### Excerpted passage
----

Cloudy with a Chance of Toxic Water


By Katherine Paul & Ronnie Cummins

If crisis provides the impetus for change, the folks in Toledo, Ohio, might just be the ones who force elected officials in the U.S. to connect the dots between chemical-intensive industrial agriculture, climate change and human survival.

Toxic Water from Lake Erie

Toxic Water from Lake Erie

For two days in August, more than 400,000 Toledo-area residents couldn’t drink the water in their kitchens. The city gets its water from Lake Erie, part of the world’s largest freshwater system. But a combination of warming temperatures and pollution from industrial farms turned their tap water toxic. So toxic, explains Tom Philpott of Mother Jones, that city officials warned people not to bathe their kids or wash their dishes in it.

What turned the water toxic? Something called algae blooms. Where did they come from? Philpott cites a Wall Street Journal report:

The Maumee River drains more than four million acres of agricultural land and dumps it into Lake Erie at the Port of Toledo. More than 80 percent of the Maumeee River watershed is devoted to agriculture, mainly the corn-soy duopoly that carpets the Midwest. Fertilizer and manure runoff from the region’s farms feed blue-green algae blooms in the southwest corner of Lake Erie, from which Toledo draws its water.

----

(Items stored from a collection)
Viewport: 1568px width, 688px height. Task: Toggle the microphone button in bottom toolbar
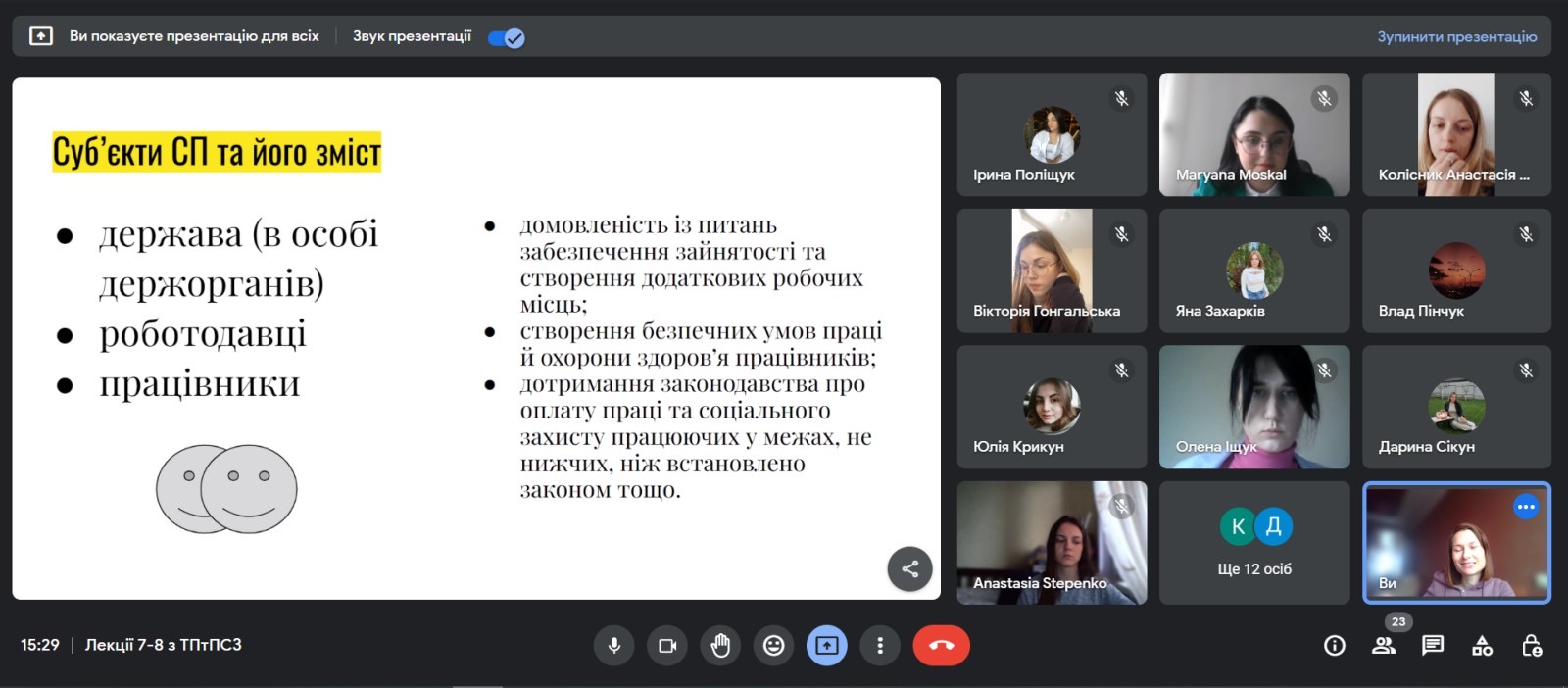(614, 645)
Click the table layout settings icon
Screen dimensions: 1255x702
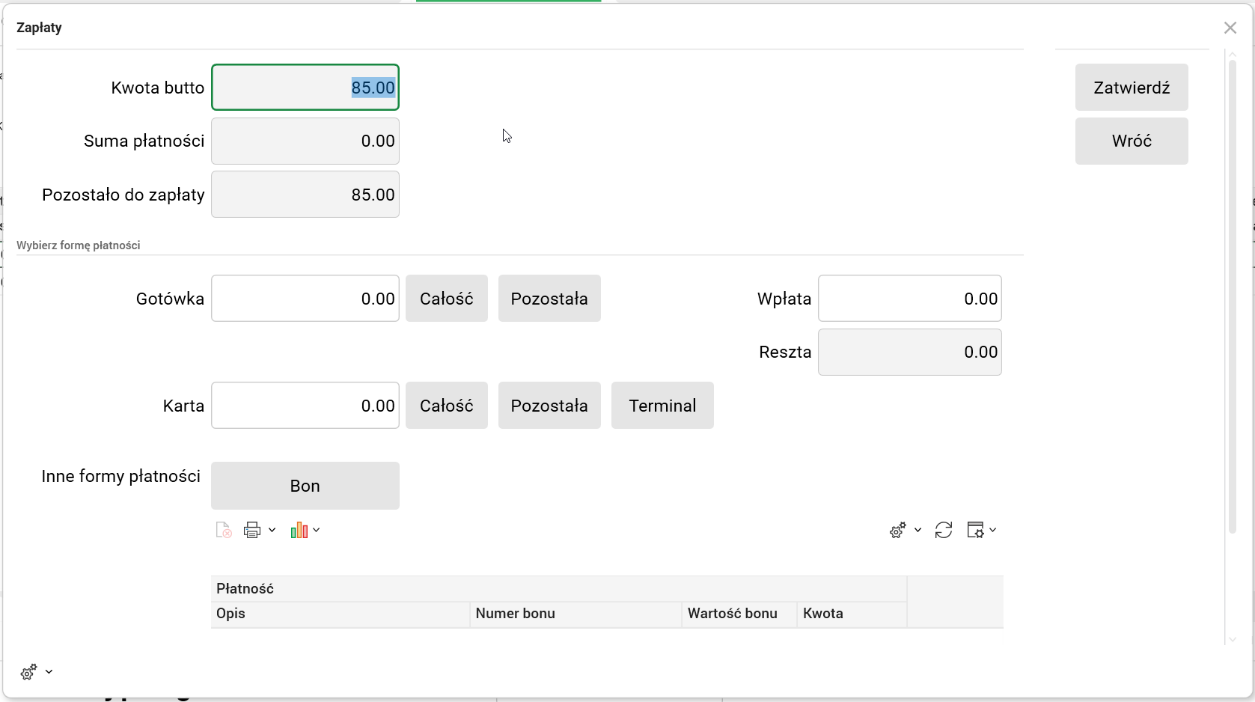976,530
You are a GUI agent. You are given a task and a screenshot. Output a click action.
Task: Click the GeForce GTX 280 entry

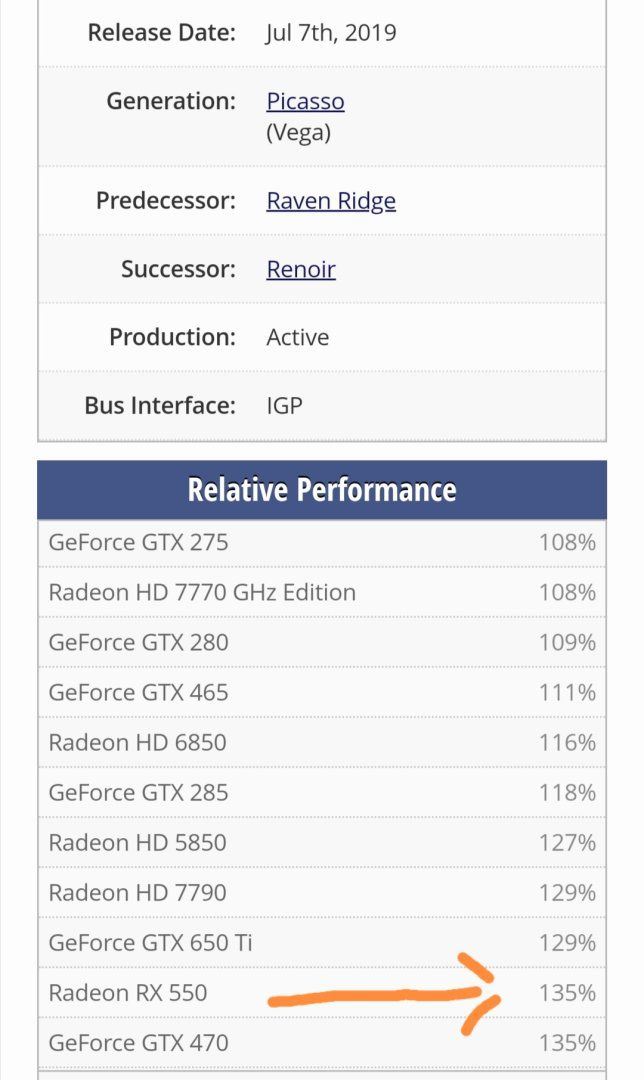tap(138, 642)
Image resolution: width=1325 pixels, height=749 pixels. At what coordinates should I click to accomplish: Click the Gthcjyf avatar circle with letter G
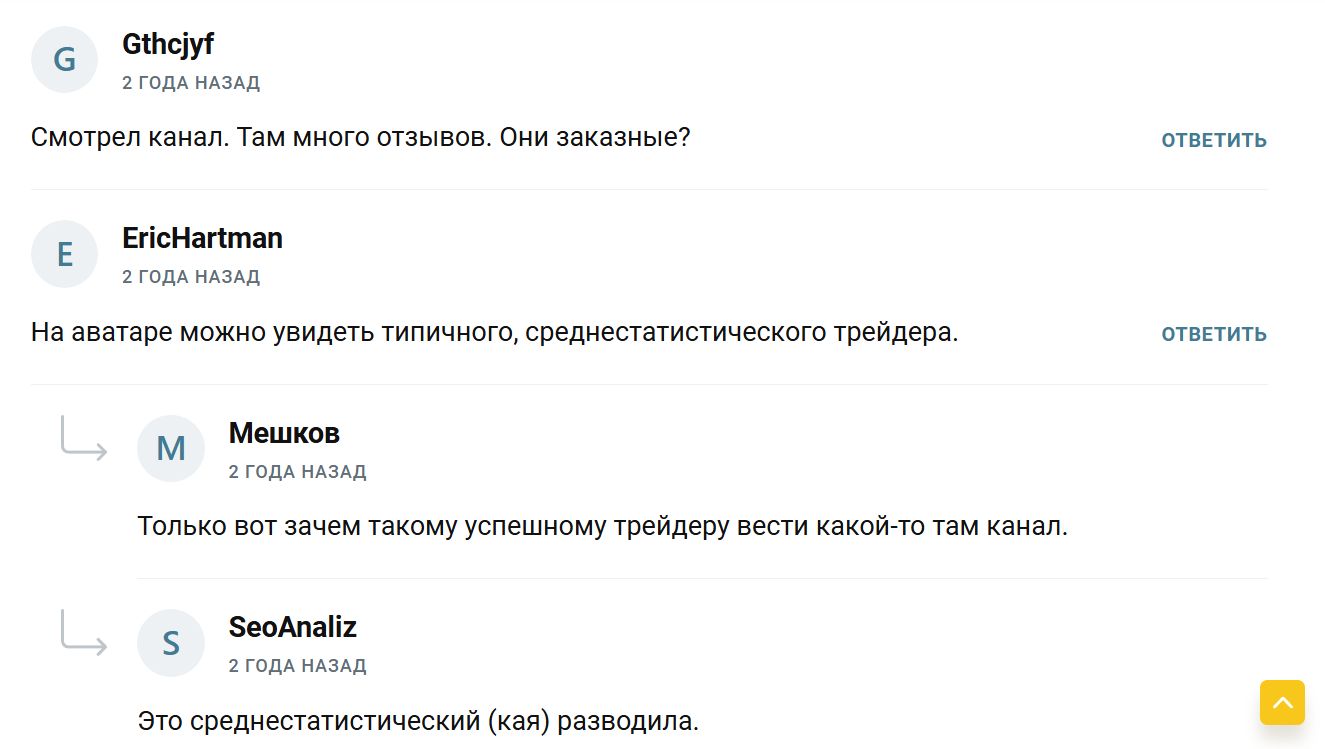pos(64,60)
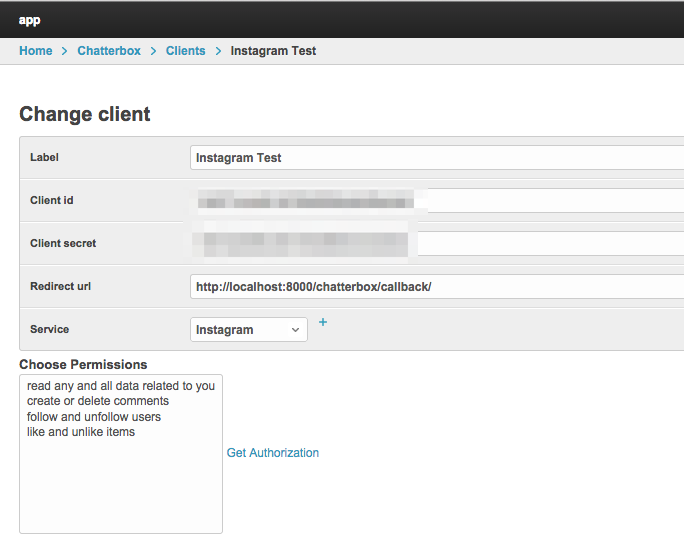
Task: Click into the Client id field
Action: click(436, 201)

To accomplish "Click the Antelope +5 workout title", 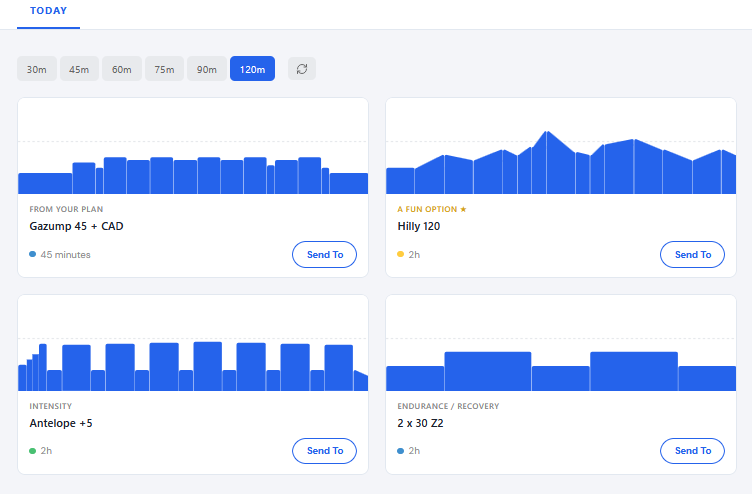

----

### What is needed
Please write the next part of the article about Toledo's toxic tap water, picking up after its last sentence. None of the material is needed here.

### Response area
Why did the algae blooms form? An article in the Guardian, aptly titled “Farming practices and climate change at root of Toledo water pollution,” summed it up this way:

The main cause for such algal blooms is an overload of phosphorus, which washes into lakes from commercial fertilizer used by farming operations as well as urban water-treatment centers. Hotter and longer summers also promote the spread of the blue-green scum.

City officials rushed to reassure residents that the crisis is over, even showing a video of Mayor D. Michael Collins enthusiastically chugging a glass of water.

Maybe. But scientists say the crisis is far from over.